Légendes et traditions orales

Une aînée raconte :

Je me souviens, dès mon tout jeune âge, que la parole était d’une grande importance dans ma tribu.  Elle était le seul moyen de communication qui servait de lien entre tous les membres.

Je me souviens, comme si c’était hier, que tous les soirs mes grands-parents se lavaient à minuit pile pour se retrouver assis autour du feu avec d’autres vieilles personnes tentées dans le voisinage.  Ils buvaient du thé et mangeaient légèrement.  Bien qu’ils parlaient à voix basse, tel un chuchotement pour ne pas réveiller les enfants, bien des fois je les ai vus et entendus.  Cette coutume, qui se pratiquait seulement dans les bois, se répétait comme une sorte de rituel.

Ainsi rassemblée, les vieilles personnes parlaient de leurs ancêtres, de leurs terrains de trappage, de leurs exploits, de leur savoir-faire.  Ils racontaient de vieux récits qui véhiculaient surtout des légendes mythiques.  Ces légendes transmises de bouche à oreille traduisaient une philosophie de vie montrant des comportements qui expliquaient toujours des faits, des êtres, des choses.  Depuis ce temps, elles n’ont pas déserté ma mémoire ni celle des personnes âgées interrogées.

Au départ les vieilles personnes… ont toutes avoué qu’elles auraient de la difficulté à se rappeler ces légendes puisqu’elles avaient cessé de les raconter depuis un long moment.  Mais conscientes de leur rôle dans la préservation de cette part de leur héritage culturel, leurs langues se sont déliées.  Toutes ces légendes parlent d’activités humaines associées à des phénomènes magiques et mystérieux.

Le nom de « Manitou » est donné à toute nature bonne ou mauvaise supérieure à l’homme.  Les personnages sont individualisés et localisés très souvent.  Les esprits qui résident dans les eaux, les plantes, les bruits, les oiseaux, les animaux, les vents, les astres, etc. sont des manitous de forces égales.  Le plus grand des esprits, l’être suprême est Kitche Manito et le chaman ou sorcier est l’intermédiaire écouté auquel les ancêtres se référaient pour surmonter un adversaire ou un malheur.  (Noël et Siméon, 1997, p. 65-66.)

Dans les sociétés à tradition orale, on a continué à perpétuer et perfectionner la pensée collective par des histoires et des récits transmis de bouche à oreille.
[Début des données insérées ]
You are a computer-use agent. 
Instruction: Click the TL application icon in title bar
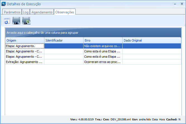pyautogui.click(x=4, y=4)
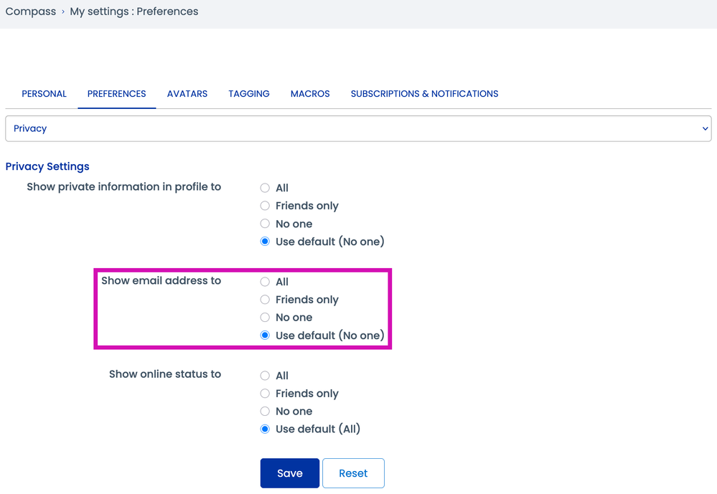Choose Friends only for email address

(x=265, y=300)
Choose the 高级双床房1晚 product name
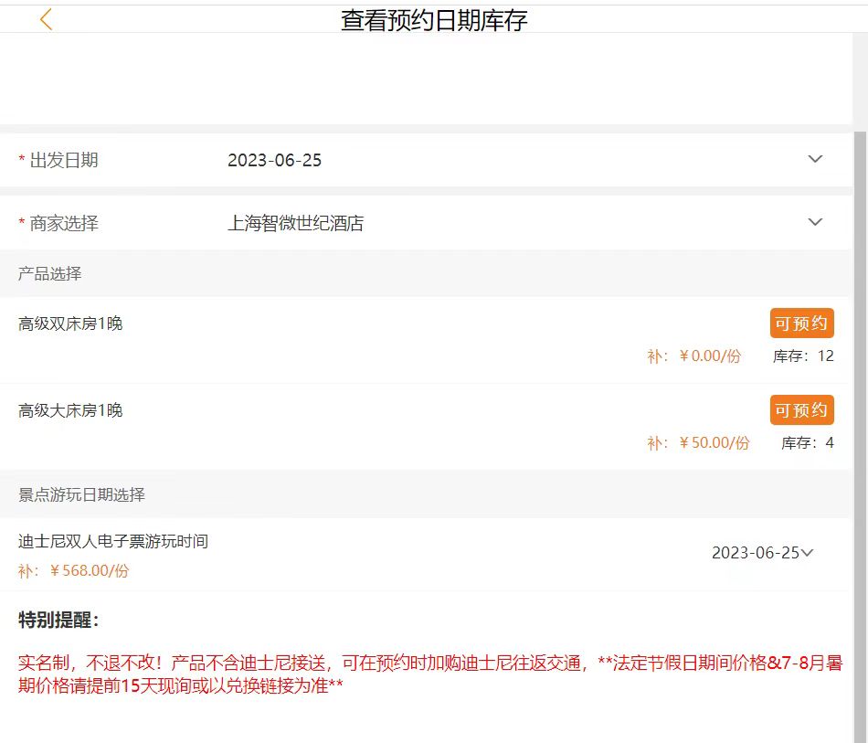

Il est important de préciser que la légende est un récit mettant en scène des personnes et des faits dont aurait été témoin une génération passée.  Ces récits sont transmis le plus fidèlement possible de génération en génération ; ils peuvent cependant se personnaliser selon les conteurs.  Ils mettent en vedette des animaux joueurs de tous, des personnages rusés et des événements qui laissent un enseignement sur l’ordre des choses.

Les Pekuakamiulnuatsh se souviennent de leur vie en forêt.  Ils connaissent de nombreuses histoires transmises par leurs ancêtres.  Ils les ont racontées à travers les générations depuis des millénaires.  Ces légendes sont toujours répétées le plus fidèlement possible, jamais inventées.

Les légendes sont des histoires qui nous viennent du passé et qui sont habituellement racontées par un ancien.  Elles contiennent souvent une morale ou l’explication d’un phénomène naturel ou historique.

La parole reste le premier moyen d’expression de ces récits.  Chaque conteur y va de sa personnalité.  À partir d’un même conte ou légende, il est possible de retrouver des versions légèrement différentes les unes des autres.  De là vient toute la richesse de la tradition orale.  Un conteur peut se souvenir d’un passage alors oublié par un autre.  Ces récits, faits pour être contés et non lus, révèlent un univers bien loin de la réalité.

Pour vraiment apprécier un conte ou une légende, il faut être attentifs aux différents épisodes et aux sons :  les chants d’oiseaux, les battements d’ailes, etc.  Les contes et les légendes nous apprennent au-delà des simples mots.  Le but est de transmettre la culture, d’enseigner les valeurs et de communiquer des messages spirituels.